(Text passage Opens)

It must surely be a sign of the impending apocalypse that Microsoft’s operating systems have “more taste” than Apple’s.
I’m referring, of course, to Apple’s inexplicable use of skeuomorphic design in iOS and OS X apps, and contrasting that with Microsoft’s stark avoidance of such cheesy gimmickry in the Windows 8 and Windows Phone user interfaces.
A skeuomorphic design in software is one that “decorates” the interface with fake reality — say, analog knobs or torn paper.
The problem is worse than it sounds.
Apple’s Bad Taste
Apple’s most recent skeuomorph is one of the worst. The company’s Podcasts app, released in June, actually shows a reel-to-reel tape playing while the podcast is running. Do people under the age of 30 even know what a reel-to-reel tape player is?
The Calendar app for the iPad has torn paper, suggesting that previous months have been ripped from a physical calendar. Gimme a break.
The iPhoto app for iOS has big, fugly brushes for “Red Eye” repair and “desaturate,” as if there’s anything in the real world you can desaturate with a paint brush.
Both the iOS iBooks and Newsstand apps show a wood-grained book shelf where your content unnaturally sits.

(Text passage Closes)
(Input data Opens)

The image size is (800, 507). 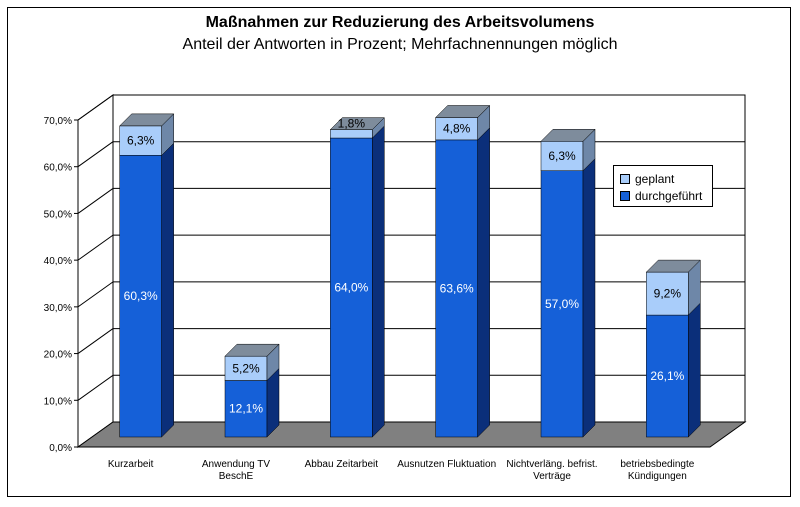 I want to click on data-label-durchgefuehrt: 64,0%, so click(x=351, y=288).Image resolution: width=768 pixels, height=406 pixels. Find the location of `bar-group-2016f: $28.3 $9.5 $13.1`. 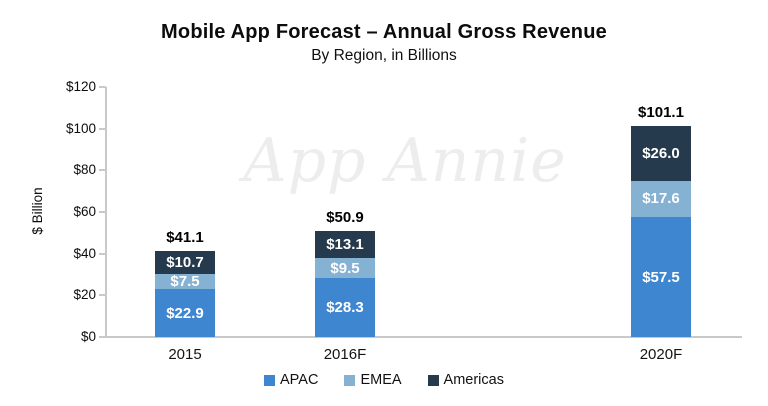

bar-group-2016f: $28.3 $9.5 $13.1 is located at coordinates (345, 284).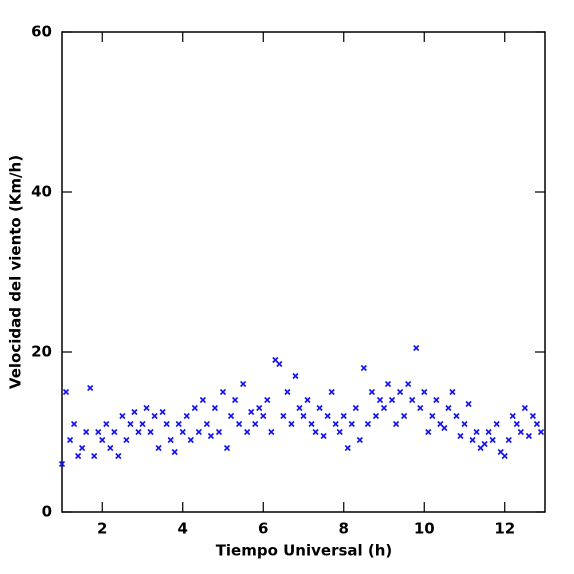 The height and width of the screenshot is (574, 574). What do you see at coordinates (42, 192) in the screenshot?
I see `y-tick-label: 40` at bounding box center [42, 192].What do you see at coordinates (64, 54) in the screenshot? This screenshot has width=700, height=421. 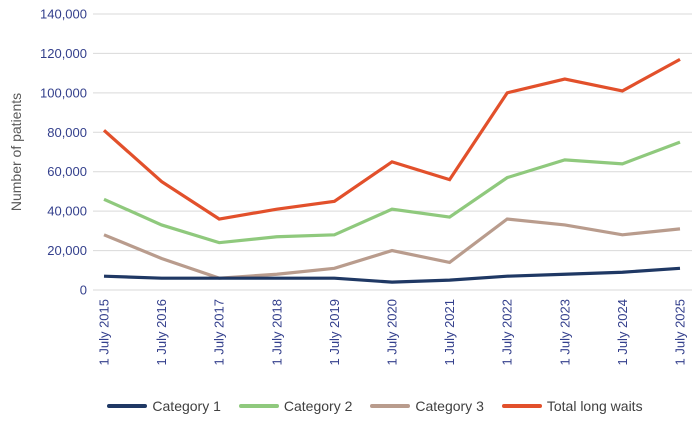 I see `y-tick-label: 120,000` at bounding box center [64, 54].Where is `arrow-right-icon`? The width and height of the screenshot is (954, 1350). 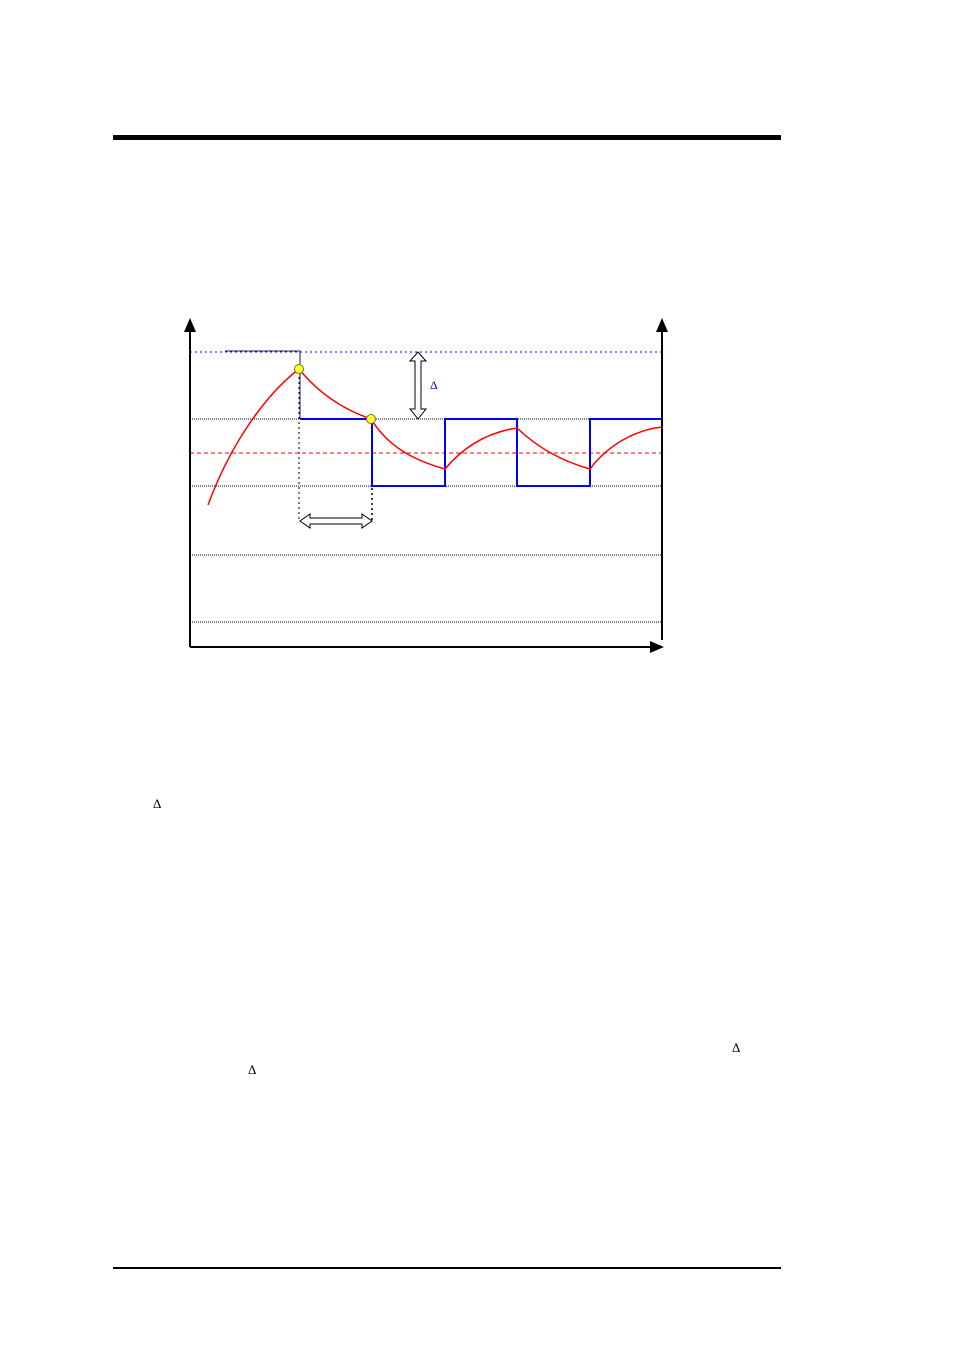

(Input data Closes)

▶ What to work on: Reproduce the complete text on Apple's skeuomorphic design word for word. Work only from the text.

▶ Task solution:
It must surely be a sign of the impending apocalypse that Microsoft’s operating systems have “more taste” than Apple’s.
I’m referring, of course, to Apple’s inexplicable use of skeuomorphic design in iOS and OS X apps, and contrasting that with Microsoft’s stark avoidance of such cheesy gimmickry in the Windows 8 and Windows Phone user interfaces.
A skeuomorphic design in software is one that “decorates” the interface with fake reality — say, analog knobs or torn paper.
The problem is worse than it sounds.
Apple’s Bad Taste
Apple’s most recent skeuomorph is one of the worst. The company’s Podcasts app, released in June, actually shows a reel-to-reel tape playing while the podcast is running. Do people under the age of 30 even know what a reel-to-reel tape player is?
The Calendar app for the iPad has torn paper, suggesting that previous months have been ripped from a physical calendar. Gimme a break.
The iPhoto app for iOS has big, fugly brushes for “Red Eye” repair and “desaturate,” as if there’s anything in the real world you can desaturate with a paint brush.
Both the iOS iBooks and Newsstand apps show a wood-grained book shelf where your content unnaturally sits.